The venerable rock-n-roll mag's milestone issue, on newsstands Friday, features a dizzying photo collage showing 154 different figures from the magazine's

39-year history, all on stage at a concert.

As if that's not enough, the whole Sgt. Pepper-esque affair pops out in 3D, printed on plastic using lenticular technology.

The result isn't perfect. The busy image, which looks sharp on flat paper or a computer screen, is hampered by the blurriness that's inherent with most lenticular images. A Target advertisement on the back of the magazine ? a simpler photograph of four people waving lighters as if at a concert ? makes better use of the 3D technology and even incorporates a few frames of animation.

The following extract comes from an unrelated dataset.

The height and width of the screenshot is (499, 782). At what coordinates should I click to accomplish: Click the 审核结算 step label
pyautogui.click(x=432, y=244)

Still, the cover stands out for its sheer ambition. The image was created by Michael Elins, a photographer who specializes in digital manipulation and has worked on many eye-catching magazine covers.

"I felt a tremendous amount of responsibility," to Rolling Stone, Elins says. "This piece sprang from a dreamlike place in your brain."

Dreamlike, maybe, but it must have been a photo researcher's nightmare. Subjects include everyone from Chuck Berry to Eminem, from Gwen Stefani to Jack Kerouac, from Bono to Waldo. The magazine had to locate iconic photos of each star and secure the rights to every image. It took months to put it all together, and the credits fill a quarter page near the back of the magazine.

"Of all the subjects we researched in this piece, we wanted them to be at their most iconic status," Elins says. In some cases, Elins photographed body doubles and blended the celebrity's head onto the body. The magazine's creative staff decided to leave black-and-white photos as they were rather than colorize them.

The special cover reportedly cost an extra $1 million, through the magazine won't confirm that figure. The cover price is $5.95, two bucks more than a usual Rolling Stone.

Rolling Stone publisher Jann Wenner gets credit for proposing the 3D idea, while art director Amid Capeci, director of photography Jodi Peckman, and their staffs executed the concept. John Dragonetti, director of editorial operations, handled production.

Rolling Stone sent the image to National Graphics as a 12-layer Photoshop file, with each layer representing a different dimension in 3D space. "It was almost a terabyte or some ridiculously huge amount of information," Capeci says.

The cover was actually produced in January, with the 3D part being printed in Wisconsin by National Graphics (through its Extreme Vision brand). It was then applied with glue to the paper cover of the magazine at its regular printing plant in Oklahoma. A flat version of the same image is behind the 3D sticker.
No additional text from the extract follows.